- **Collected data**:
§

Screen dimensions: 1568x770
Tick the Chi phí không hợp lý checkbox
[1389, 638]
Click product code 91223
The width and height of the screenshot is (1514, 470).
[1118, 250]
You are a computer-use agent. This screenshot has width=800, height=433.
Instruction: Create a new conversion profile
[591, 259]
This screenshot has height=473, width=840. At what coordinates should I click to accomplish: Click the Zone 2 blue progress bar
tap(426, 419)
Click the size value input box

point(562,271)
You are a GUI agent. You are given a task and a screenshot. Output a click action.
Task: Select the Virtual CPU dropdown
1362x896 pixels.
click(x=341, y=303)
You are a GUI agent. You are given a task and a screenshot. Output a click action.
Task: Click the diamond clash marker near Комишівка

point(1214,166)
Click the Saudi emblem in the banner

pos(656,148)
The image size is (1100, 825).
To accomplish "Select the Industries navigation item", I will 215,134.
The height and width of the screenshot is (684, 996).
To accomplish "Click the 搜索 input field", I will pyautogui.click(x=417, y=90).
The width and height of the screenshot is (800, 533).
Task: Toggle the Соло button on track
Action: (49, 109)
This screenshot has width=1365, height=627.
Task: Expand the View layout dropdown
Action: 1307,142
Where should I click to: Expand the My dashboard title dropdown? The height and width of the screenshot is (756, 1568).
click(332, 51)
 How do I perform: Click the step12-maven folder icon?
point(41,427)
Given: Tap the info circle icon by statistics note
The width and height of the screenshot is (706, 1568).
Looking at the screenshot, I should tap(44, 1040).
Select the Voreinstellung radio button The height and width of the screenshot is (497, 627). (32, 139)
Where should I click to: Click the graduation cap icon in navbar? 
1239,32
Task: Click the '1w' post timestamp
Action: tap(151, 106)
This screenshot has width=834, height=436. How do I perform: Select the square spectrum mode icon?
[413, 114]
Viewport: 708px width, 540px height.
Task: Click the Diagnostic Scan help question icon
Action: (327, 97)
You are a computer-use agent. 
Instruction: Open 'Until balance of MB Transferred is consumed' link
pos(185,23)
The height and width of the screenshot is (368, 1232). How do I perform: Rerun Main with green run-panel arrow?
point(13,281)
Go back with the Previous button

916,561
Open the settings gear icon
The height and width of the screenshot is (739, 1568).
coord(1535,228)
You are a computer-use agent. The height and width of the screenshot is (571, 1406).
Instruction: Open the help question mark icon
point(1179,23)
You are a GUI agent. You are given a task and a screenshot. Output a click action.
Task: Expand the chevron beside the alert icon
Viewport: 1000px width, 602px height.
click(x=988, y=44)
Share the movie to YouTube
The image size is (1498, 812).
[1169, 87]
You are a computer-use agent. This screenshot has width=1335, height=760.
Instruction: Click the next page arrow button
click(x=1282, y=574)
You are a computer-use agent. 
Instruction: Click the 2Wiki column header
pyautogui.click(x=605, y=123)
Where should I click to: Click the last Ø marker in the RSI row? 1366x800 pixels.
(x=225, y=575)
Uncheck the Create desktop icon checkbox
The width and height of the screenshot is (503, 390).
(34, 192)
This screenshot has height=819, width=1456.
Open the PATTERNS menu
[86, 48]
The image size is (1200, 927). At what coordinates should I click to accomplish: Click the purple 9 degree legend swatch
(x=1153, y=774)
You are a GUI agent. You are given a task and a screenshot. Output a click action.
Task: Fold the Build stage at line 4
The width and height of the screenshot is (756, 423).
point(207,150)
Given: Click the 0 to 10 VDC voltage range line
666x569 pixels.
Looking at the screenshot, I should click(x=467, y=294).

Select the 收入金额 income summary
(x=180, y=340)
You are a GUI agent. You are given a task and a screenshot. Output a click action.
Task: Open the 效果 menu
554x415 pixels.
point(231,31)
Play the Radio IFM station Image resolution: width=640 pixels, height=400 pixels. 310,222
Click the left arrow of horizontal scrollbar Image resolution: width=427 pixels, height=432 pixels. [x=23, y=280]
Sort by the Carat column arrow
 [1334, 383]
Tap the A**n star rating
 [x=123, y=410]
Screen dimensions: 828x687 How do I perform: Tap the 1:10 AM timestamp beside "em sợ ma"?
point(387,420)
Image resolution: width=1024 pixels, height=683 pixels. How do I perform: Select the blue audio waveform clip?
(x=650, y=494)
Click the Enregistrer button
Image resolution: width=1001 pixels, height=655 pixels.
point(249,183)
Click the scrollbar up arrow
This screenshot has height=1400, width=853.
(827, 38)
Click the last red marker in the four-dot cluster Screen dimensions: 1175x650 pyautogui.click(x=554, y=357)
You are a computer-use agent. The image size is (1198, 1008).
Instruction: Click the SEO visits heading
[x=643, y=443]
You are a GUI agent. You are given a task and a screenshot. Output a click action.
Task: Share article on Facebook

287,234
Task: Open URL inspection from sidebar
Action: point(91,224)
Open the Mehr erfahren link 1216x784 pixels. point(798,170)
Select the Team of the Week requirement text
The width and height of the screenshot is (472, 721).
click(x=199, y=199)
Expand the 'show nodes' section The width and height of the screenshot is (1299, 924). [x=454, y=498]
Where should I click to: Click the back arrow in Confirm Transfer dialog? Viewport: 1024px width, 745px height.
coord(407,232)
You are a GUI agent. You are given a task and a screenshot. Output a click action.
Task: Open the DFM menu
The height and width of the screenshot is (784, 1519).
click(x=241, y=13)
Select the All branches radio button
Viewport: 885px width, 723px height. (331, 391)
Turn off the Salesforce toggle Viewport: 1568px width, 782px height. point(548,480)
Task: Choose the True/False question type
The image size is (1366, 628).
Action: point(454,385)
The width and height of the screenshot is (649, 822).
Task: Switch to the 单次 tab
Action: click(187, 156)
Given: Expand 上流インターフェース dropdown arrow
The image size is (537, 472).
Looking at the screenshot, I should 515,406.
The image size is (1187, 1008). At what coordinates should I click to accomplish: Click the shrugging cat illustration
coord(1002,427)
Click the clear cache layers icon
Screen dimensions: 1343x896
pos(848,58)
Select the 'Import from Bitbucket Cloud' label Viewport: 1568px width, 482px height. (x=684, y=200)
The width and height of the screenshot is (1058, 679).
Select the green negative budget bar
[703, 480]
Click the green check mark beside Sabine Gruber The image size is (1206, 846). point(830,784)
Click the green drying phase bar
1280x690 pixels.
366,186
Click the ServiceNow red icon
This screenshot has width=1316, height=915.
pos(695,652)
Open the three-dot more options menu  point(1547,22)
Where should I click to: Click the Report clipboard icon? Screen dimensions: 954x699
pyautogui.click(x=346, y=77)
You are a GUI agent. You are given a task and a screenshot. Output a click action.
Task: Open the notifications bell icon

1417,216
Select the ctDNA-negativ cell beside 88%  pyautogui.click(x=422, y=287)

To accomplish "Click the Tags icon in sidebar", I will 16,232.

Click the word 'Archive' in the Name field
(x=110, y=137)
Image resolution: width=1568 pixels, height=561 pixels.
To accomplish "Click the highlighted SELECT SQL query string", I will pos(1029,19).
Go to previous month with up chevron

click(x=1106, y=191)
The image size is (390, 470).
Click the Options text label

§

- **PROBLEM STATEMENT**: Copy only this part of the entries above: the line with "Image resolution: width=1024", the line with "Expand the 'show", and the lines between, all exactly as written.

- **SOLUTION TO THIS TASK**:
Image resolution: width=1024 pixels, height=683 pixels. How do I perform: Select the blue audio waveform clip?
(x=650, y=494)
Click the Enregistrer button
Image resolution: width=1001 pixels, height=655 pixels.
point(249,183)
Click the scrollbar up arrow
This screenshot has height=1400, width=853.
(827, 38)
Click the last red marker in the four-dot cluster Screen dimensions: 1175x650 pyautogui.click(x=554, y=357)
You are a computer-use agent. The image size is (1198, 1008).
Instruction: Click the SEO visits heading
[x=643, y=443]
You are a GUI agent. You are given a task and a screenshot. Output a click action.
Task: Share article on Facebook

287,234
Task: Open URL inspection from sidebar
Action: point(91,224)
Open the Mehr erfahren link 1216x784 pixels. point(798,170)
Select the Team of the Week requirement text
The width and height of the screenshot is (472, 721).
click(x=199, y=199)
Expand the 'show nodes' section The width and height of the screenshot is (1299, 924). [x=454, y=498]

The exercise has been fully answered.